CHAPTER TWELVE

INFERENTIAL TECHNIQUES II

12.1Introduction

This chapter discuss non-parametric test. Non-parametric tests are tests that do not depend on a knowledge of the population distribution or its parameters. It does not test hypothesis based on the parent population. It requires different assumption and sometimes been referred to distribution free test. It also uses data collected from nominal and ordinal measurement. Non-parametric statistics gives considerable view on the general idea of statistical inference because the perspectives are not clouded in complicated Mathematics. They were developed to deal with situation where the population distribution is non-normal or unknown. However, parametric tests are better than non-parametric test, because they are more likely to reject a false hypothesis or unknown. There are many non-parametric tests, but this chapter will discuss few.

12.2Objectives

At the end of this chapter, you should be able to:

define chi-square test and conditions governing its application.

enumerate the step for computing chi-square test.
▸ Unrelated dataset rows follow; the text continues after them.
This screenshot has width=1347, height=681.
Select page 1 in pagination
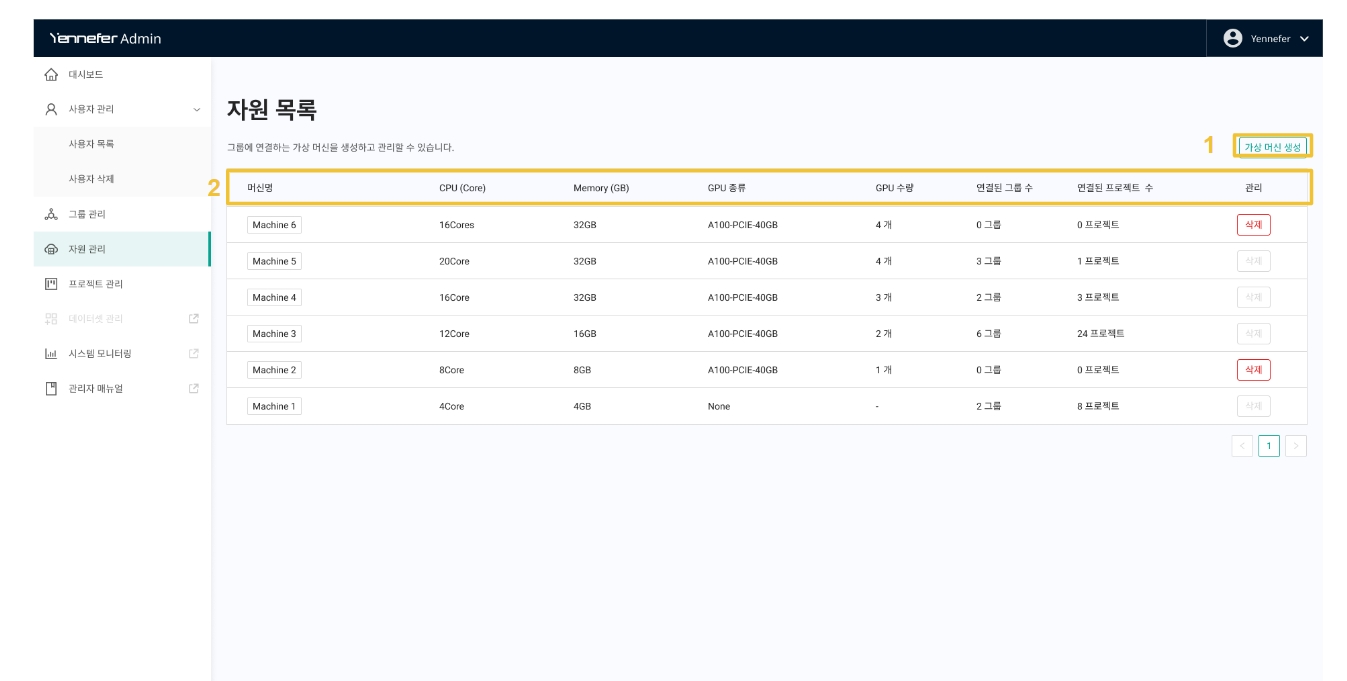(1269, 446)
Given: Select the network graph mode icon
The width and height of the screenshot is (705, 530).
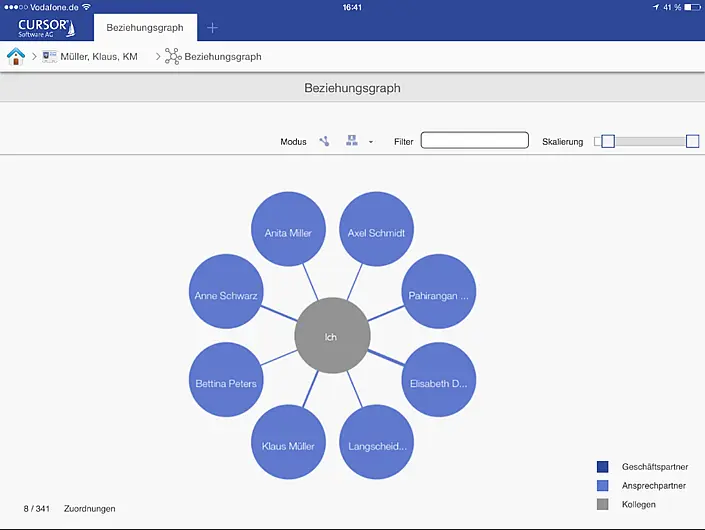Looking at the screenshot, I should tap(324, 142).
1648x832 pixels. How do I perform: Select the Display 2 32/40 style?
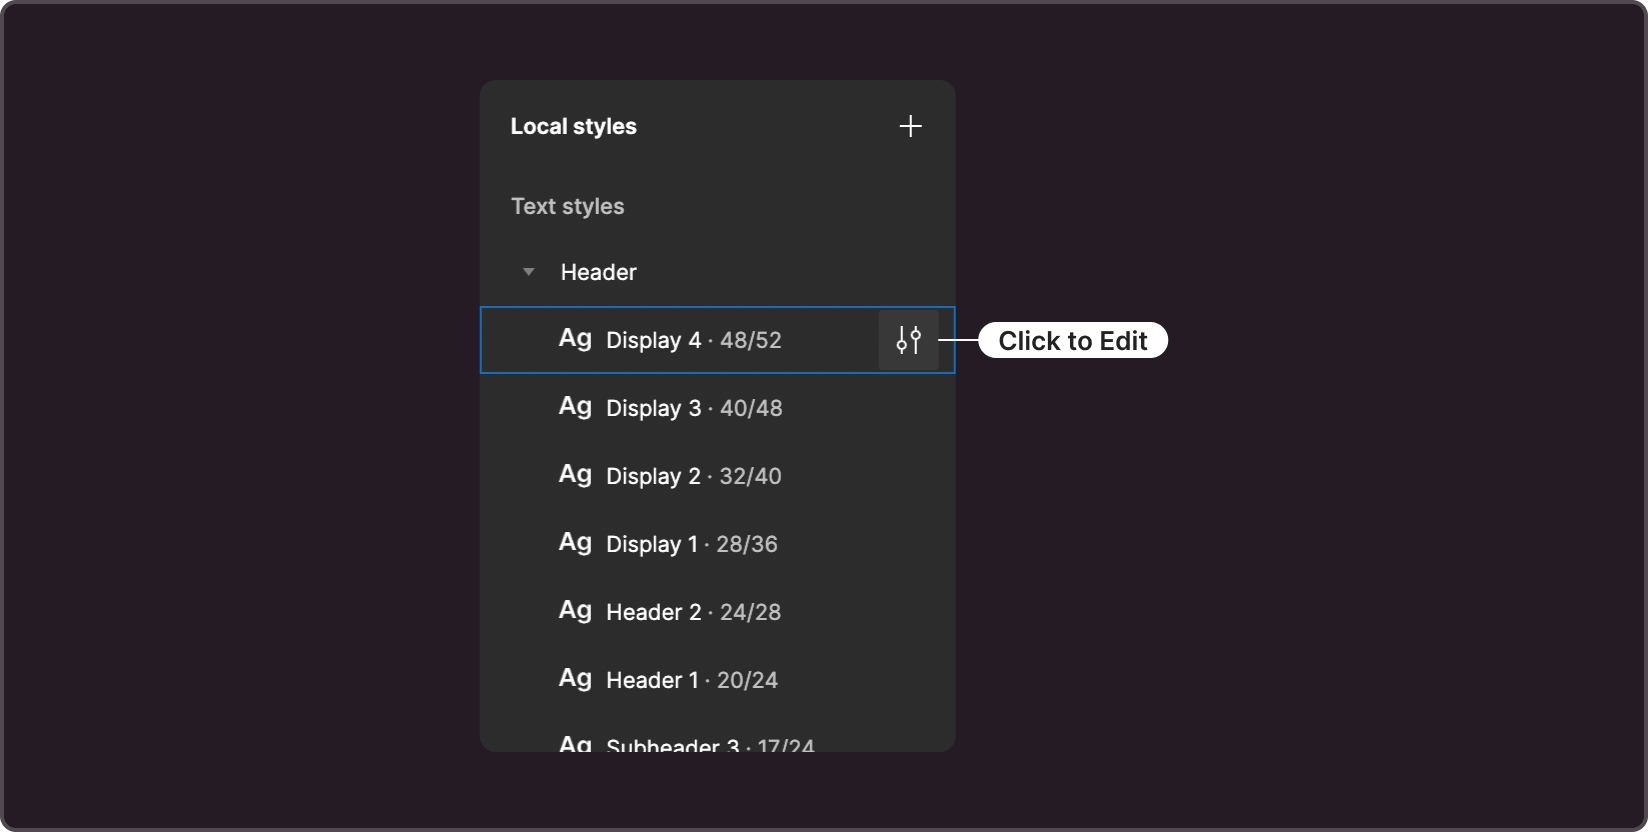pos(717,476)
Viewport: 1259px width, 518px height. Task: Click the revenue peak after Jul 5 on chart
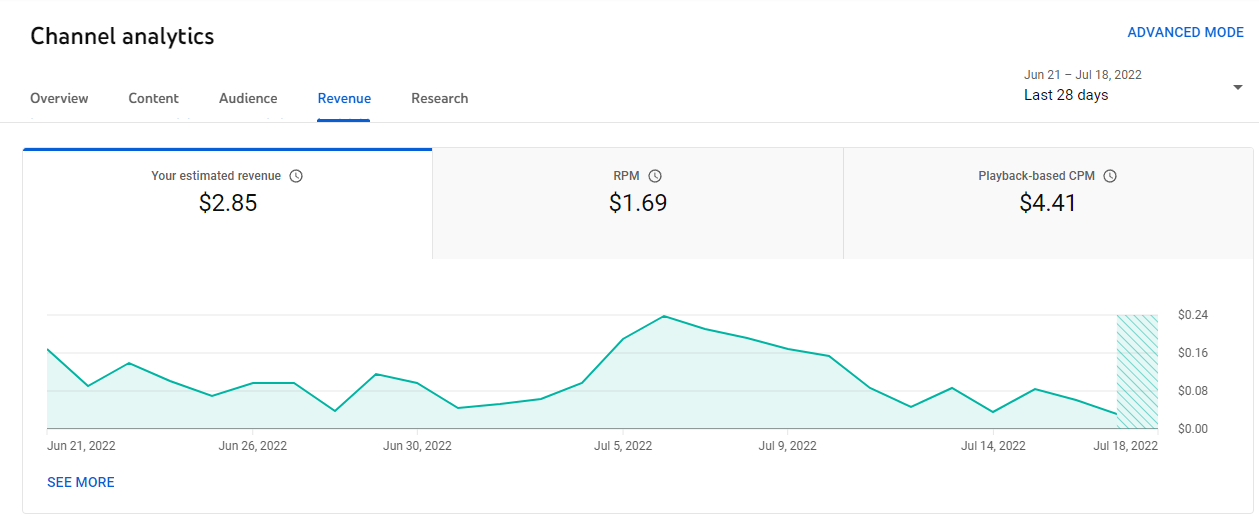(664, 316)
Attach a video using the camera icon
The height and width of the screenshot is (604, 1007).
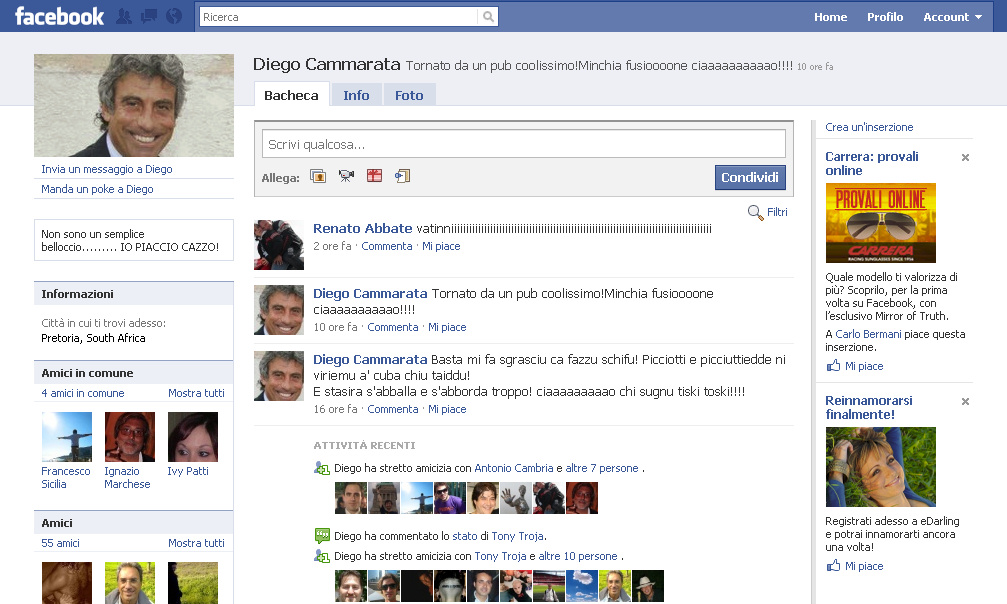pyautogui.click(x=347, y=177)
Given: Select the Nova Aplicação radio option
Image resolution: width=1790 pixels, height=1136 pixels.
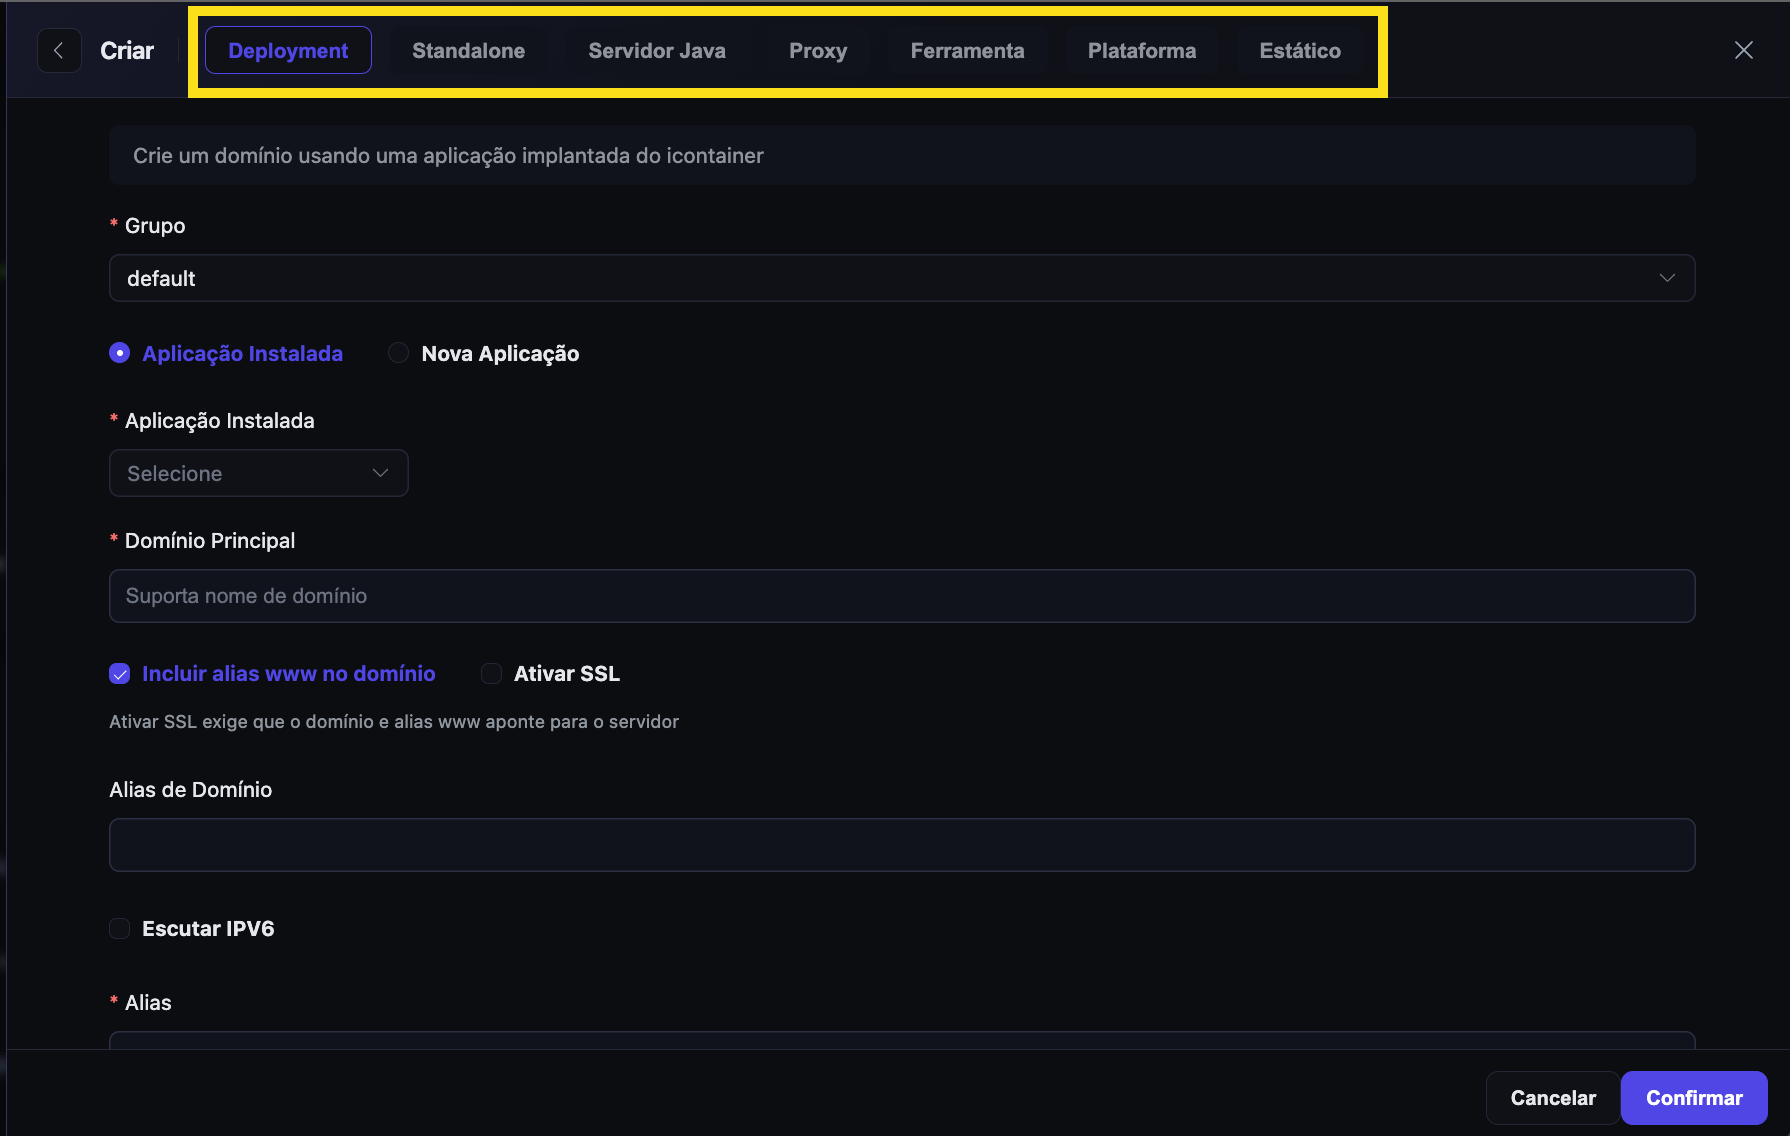Looking at the screenshot, I should click(x=399, y=353).
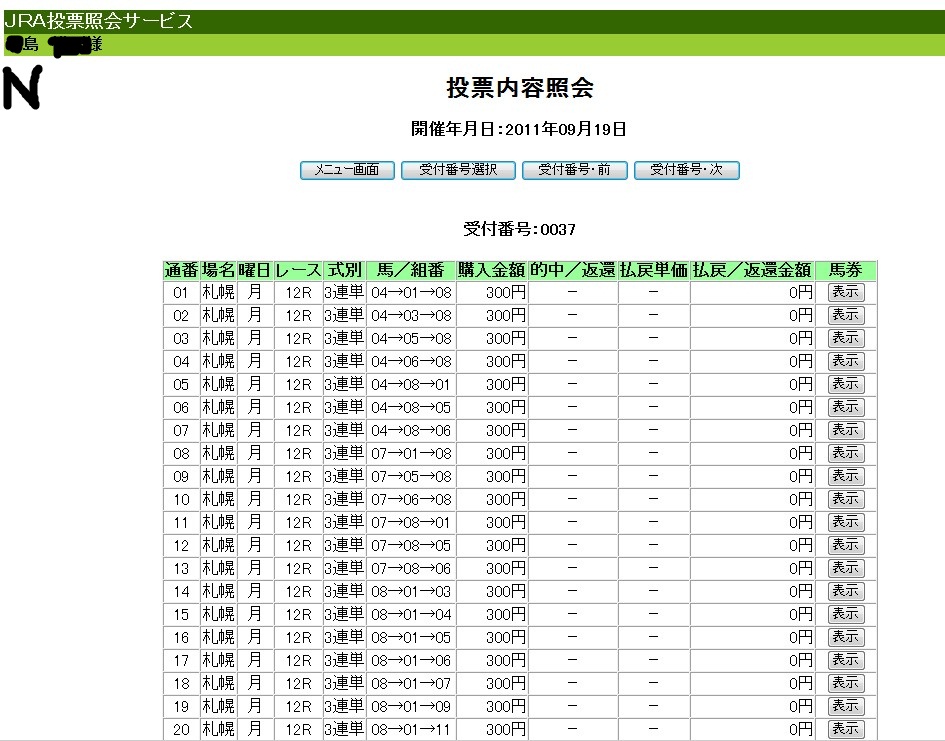
Task: Select the 購入金額 column header
Action: click(492, 270)
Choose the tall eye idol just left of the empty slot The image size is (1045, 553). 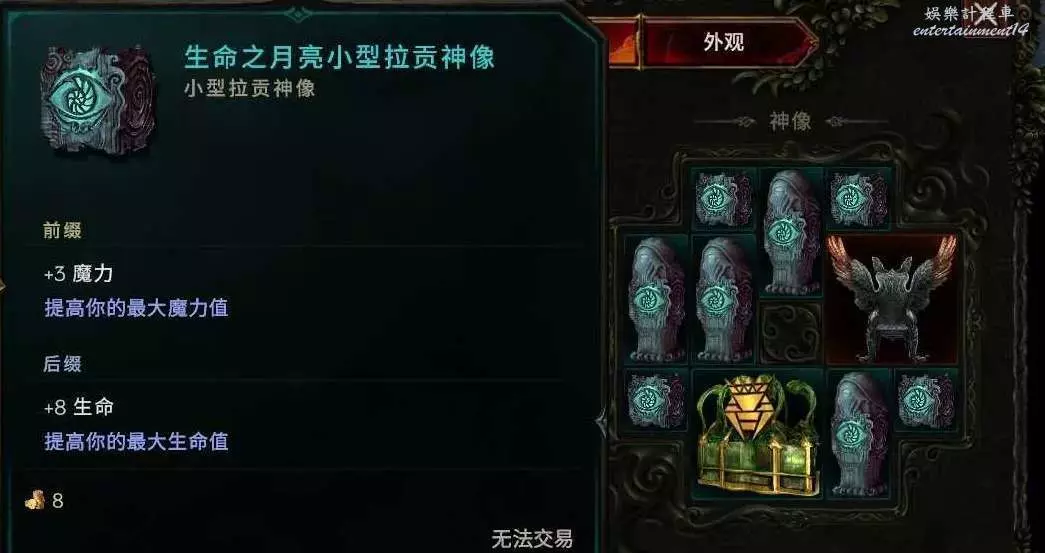(x=724, y=299)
carryout chi-square analysis.

define Wilcoxon signed rank test

outline the procedure form using Wilcoxon’s signed rank test

demonstrate on computation of Wilcoxon’s signed rank test

12.3Chi-Square (x2)

The chi-square is non-parametric test developed by Karl Pearson in 1900. It is used to determine whether or not a significant difference exists between the observed and expected frequencies. Usually, the frequencies are associated with common categorizations such as, Boy or Girls, true or false, agree or disagree, success or no success etc.

The chi-square is the most popular and reliable statistical test that compare observed frequency distributions with theoretical or expected distributions.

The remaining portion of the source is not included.